First Deputy Governor of Sverdlovsk Oblast
- In office 22 December 2020 – 8 October 2021
- Preceded by: Aleksey Orlov

Acting Governor of Sverdlovsk Oblast
- In office 24 March 2021 – 7 April 2021
- Preceded by: Yevgeny Kuyvashev
- Succeeded by: Yevgeny Kuyvashev

3rd Head of Yekaterinburg
- In office 28 September 2018 – 22 December 2020
- Preceded by: Yevgeny Roizman
- Succeeded by: Aleksey Orlov

Personal details
- Born: Alexander Vysokinsky 24 September 1973 (age 52) Sverdlovsk, Russian Soviet Socialist Republic, Soviet Union
- Party: United Russia
- Education: Ural Institute of Management

= Alexander Vysokinsky =

Russian politician (born 1973)

Alexander Gennadyevich Vysokinsky (Александр Геннадьевич Высокинский; born 24 September 1973) is a Russian politician serving as a senator from Sverdlovsk Oblast since 8 October 2021.

==Biography==

Alexander Vysokinsky was born 24 September 1973 in Sverdlovsk (now Yekaterinburg). In 1996, he graduated from the Ural Institute of Management. Since December 2000, he was the head of the Department of Competitive Advantages and Investment Attractiveness of the Committee for Economics of the Administration of Yekaterinburg. From May 2002 to June 2008, he was the Chairman of the Economic Committee of the Administration of Yekaterinburg. In 2008 Vysokinsky was appointed the deputy head of Yekaterinburg. From 2016 to 2018, he was the deputy Governor of Sverdlovsk Oblast. On 25 September 2018, he was made mayor of Yekaterinburg, succeeding Yevgeny Roizman after mayoral elections in the city were scrapped earlier that year.

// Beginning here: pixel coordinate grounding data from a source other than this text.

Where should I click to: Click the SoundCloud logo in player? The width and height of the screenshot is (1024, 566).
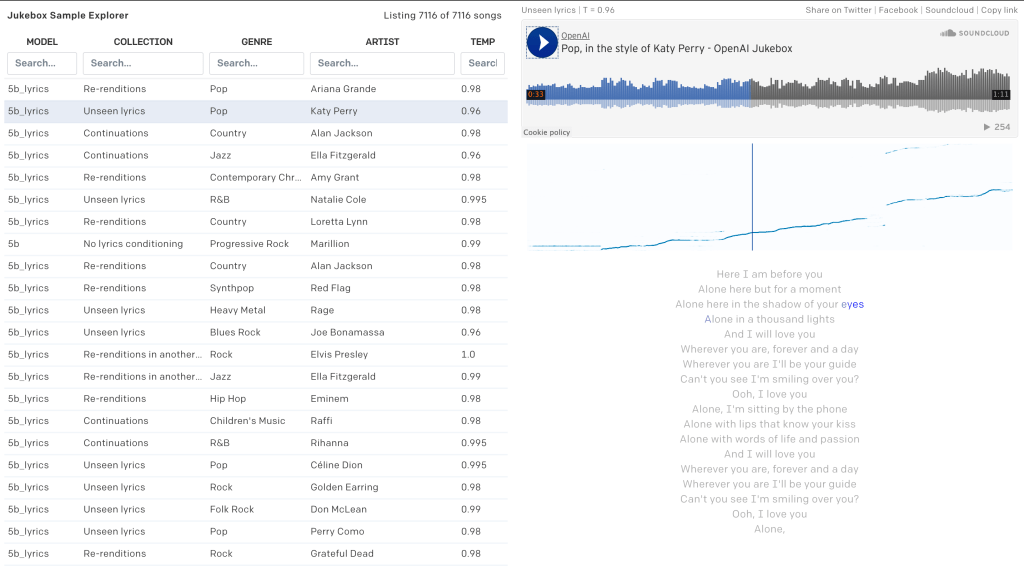975,33
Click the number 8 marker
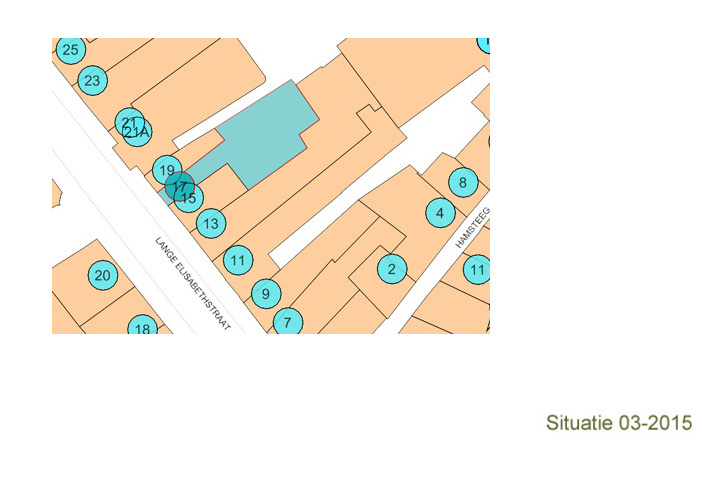Image resolution: width=710 pixels, height=478 pixels. click(461, 182)
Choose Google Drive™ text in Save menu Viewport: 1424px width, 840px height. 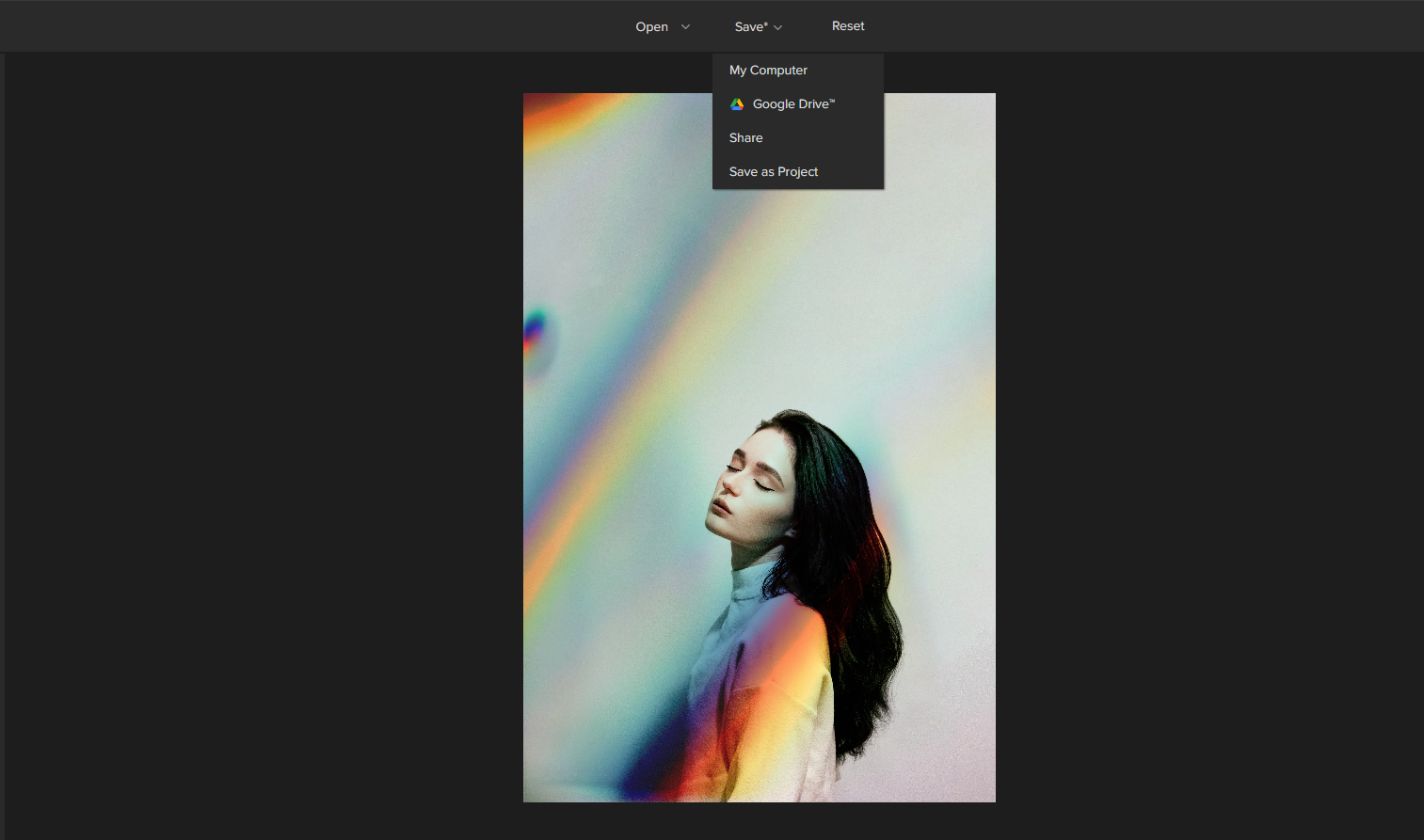coord(793,104)
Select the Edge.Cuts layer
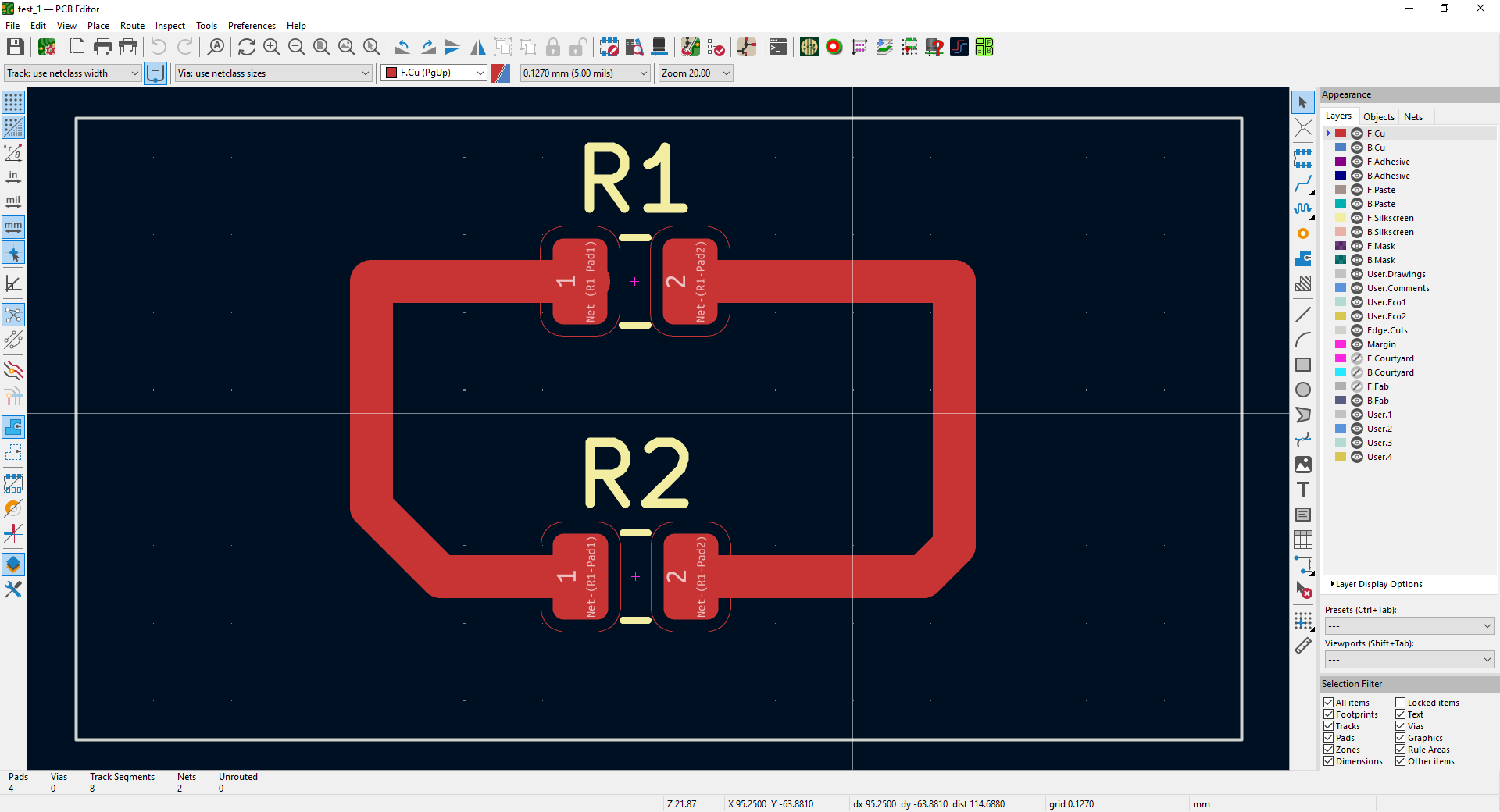 (1387, 330)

On 8 October 2021, he became the senator from the Legislative Assembly of Sverdlovsk Oblast.

===Sanctions===
Alexander Vysokinsky is in the list of personal sanctions introduced by the European Union, the United Kingdom, the USA, Canada, Switzerland, Australia, Ukraine, New Zealand, for ratifying the decisions of the "Treaty of Friendship, Cooperation and Mutual Assistance between the Russian Federation and the Donetsk People's Republic and between the Russian Federation and the Luhansk People's Republic" and providing political and economic support for Russia's annexation of Ukrainian territories.